*GIVEN PASSAGE*:
<<<<
To get in the right mood

To get in the right mood

Thursday, May 29, 2025

Mile 6255

 Today we are up bright and early as we leave St. John's, NL and travel South on the Avalon Peninsula.  We have a quick breakfast at the place with the mermaid in the logo and then picking up Rt-10 to follow the east coast of the peninsula to Portugal Cove South to the Mistaken Point UNESCO World Heritage Site.  Mistaken Point because sailors repeatably mistaking it for Cape Race in foggy weather and turn North, expecting to find Cape Race Harbour, instead hitting rocks and leading to shipwreck.  There have been more than 50 shipwrecks in this area.  

 But that is not the reason we have come to Mistaken Point, but to see the 565 million year old fossil sites.  Those are the oldest, large, complex life forms found anywhere on Earth.  Known to scientist as the 'Ediacara biota', these creatures lived when all life was still in the sea.  The organisms whose fossils now form the Mistaken Point assemblage lived about 565 million years ago on the bottom of a deep ocean, considerably below the depth that waves or light could reach.  Those soft bodied creatures lived millions of years before animals developed skeletons, but the imprints of their soft tissues were preserved in place on the muddy sea floor when they were suddenly buried by repeated influxes of volcanic ash-rich sediment.  The volcanic ash layers contain crystals of the mineral zircon, which enable geologists to accurately date them.

Rock formation at the fossil site showing the movement of the tectonic plates

One of the two accessible fossil plateaus

Bradgatia linfordensis (left) and Fractofusus misrai (right)
Pectinifrons abyssalis (left) and Beothukis mistakensis (right)
Charniodiscus procerus (left) and Charniodiscus spinosus (right)
>>>>
*DATA PROVIDED*:
<<<<
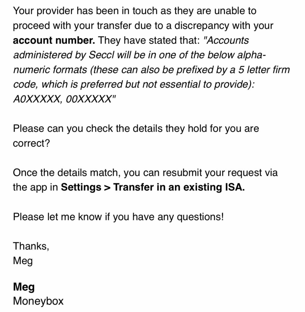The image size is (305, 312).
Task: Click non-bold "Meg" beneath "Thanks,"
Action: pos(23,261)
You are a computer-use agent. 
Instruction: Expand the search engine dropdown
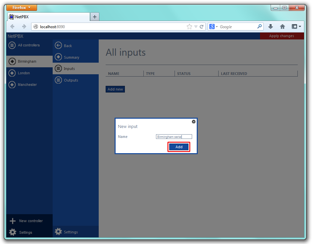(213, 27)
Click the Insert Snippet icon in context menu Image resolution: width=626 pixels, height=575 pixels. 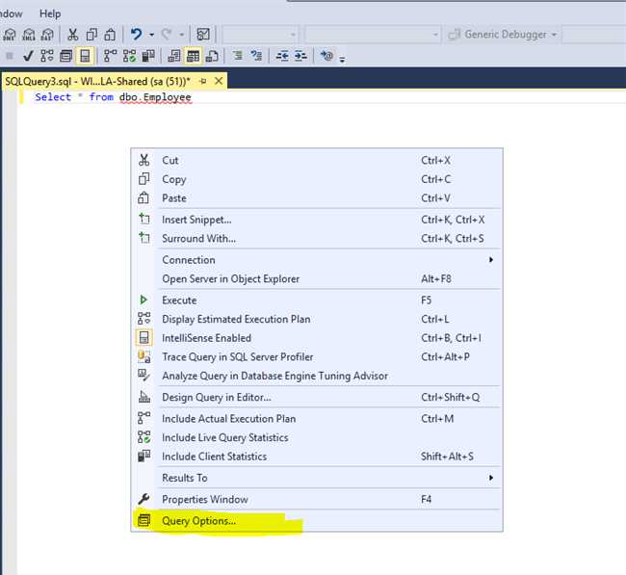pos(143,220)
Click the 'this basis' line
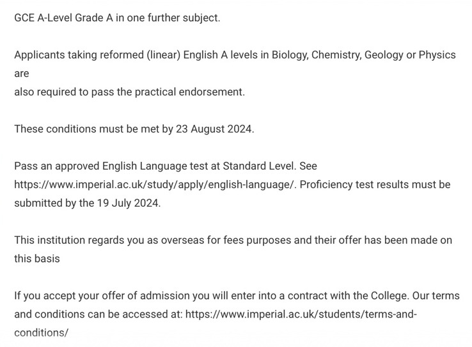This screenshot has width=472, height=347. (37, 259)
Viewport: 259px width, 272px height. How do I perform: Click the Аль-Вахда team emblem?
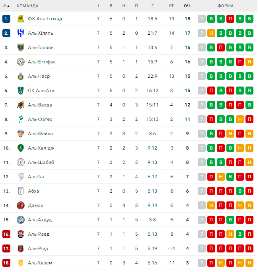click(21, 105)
>>>>
<<<<
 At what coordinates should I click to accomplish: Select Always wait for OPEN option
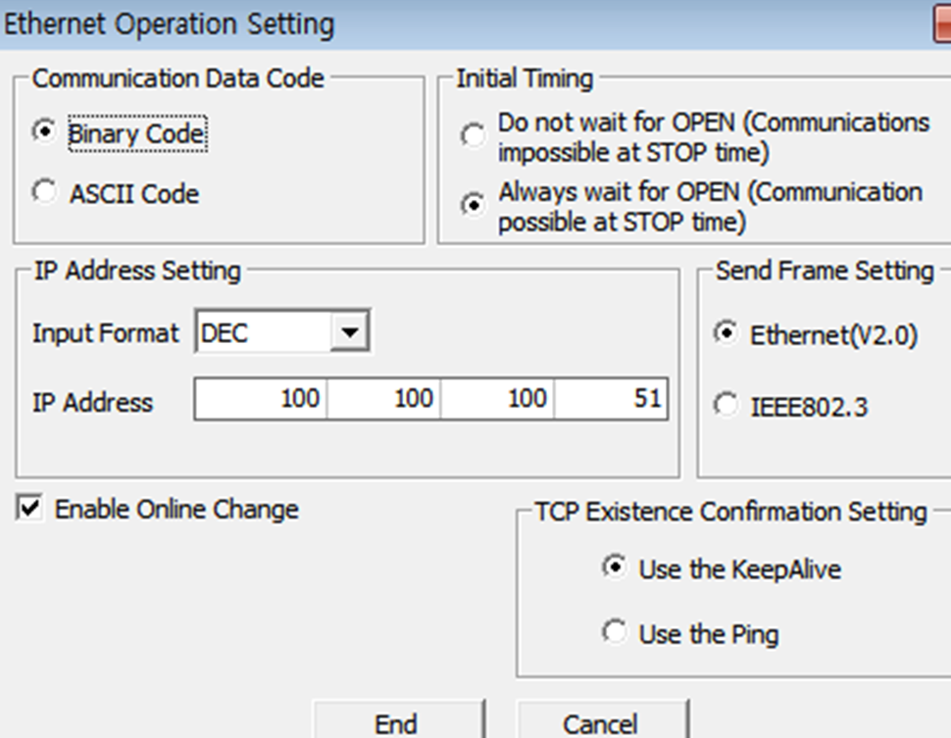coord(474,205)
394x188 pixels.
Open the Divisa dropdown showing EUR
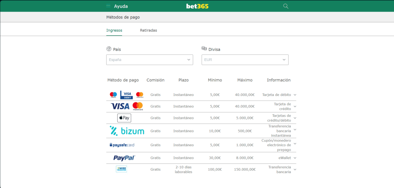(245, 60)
>>>>
*THINGS TO DO*:
**a)** In the Mistaken Point travel entry, which mineral found in the volcanic ash layers lets geologists date them accurately?
**b)** Rewrite the paragraph of the Mistaken Point travel entry that begins "But that is not the reason" as a short bulleted list that keeps its main facts.
**c)** Resume the Mistaken Point travel entry after its last line and carry the account forward.

*RESPONSES FOR EACH TASK*:
**a)** Zircon

**b)**
- The visit is to see Mistaken Point's 565-million-year-old fossil sites.
- These are the oldest large, complex life forms found anywhere on Earth.
- Scientists call them the "Ediacara biota." They lived when all life was still in the sea.
- The organisms lived on the bottom of a deep ocean, below the depth that waves or light could reach.
- They were soft-bodied and lived millions of years before animals developed skeletons.
- Their soft-tissue imprints were preserved on the muddy sea floor when repeated influxes of volcanic ash-rich sediment suddenly buried them.
- Zircon crystals in the ash layers let geologists date them accurately.

**c)**
Ivesheadiomorphs (left) and Thectardis avalonensis (right)
Primocandelabrum sp., the teacher and her student

 We then continued  from the fossil site to Cape Race and its lighthouse.  Besides the fact that this lighthouse has one of the world's largest hyperradiant Fresnel lens made by Chance Brothers in England (only 33 were made, only 12 are still in operation, only 1 in Canada) and floating on 7 gallons of mercury, it is also the first or the last lighthouse depending of the direction of travel sailors will see when crossing the Atlantic between Europe and North America.  Cape Race also played a critical role on April 14, 1912 when the Marconi wireless station received the distress signal from the RMS Titanic.  From there the signal was relayed to other ships and the world, and Cape Race became the central point for communication and rescue efforts.  The Marconi station is today a 'wireless interpretation center', but was unfortunately still closed for the season.

Cape Race with lighthouse and Marconi station to the left
The immense Fresnel lens, one of only a dozen still in operation today

After so much knowledge gain we return to Rt-10 and go North on the western side of the peninsula, which in my opinion is one of the most beautiful coastal sections of Newfoundland.  It reminds us very much to the Western Cape region in South Africa, perhaps that's where the liking comes from.  In St. Catherine's, NL we pick up Rt-91 and cross over to Placentia, NL and call it the day.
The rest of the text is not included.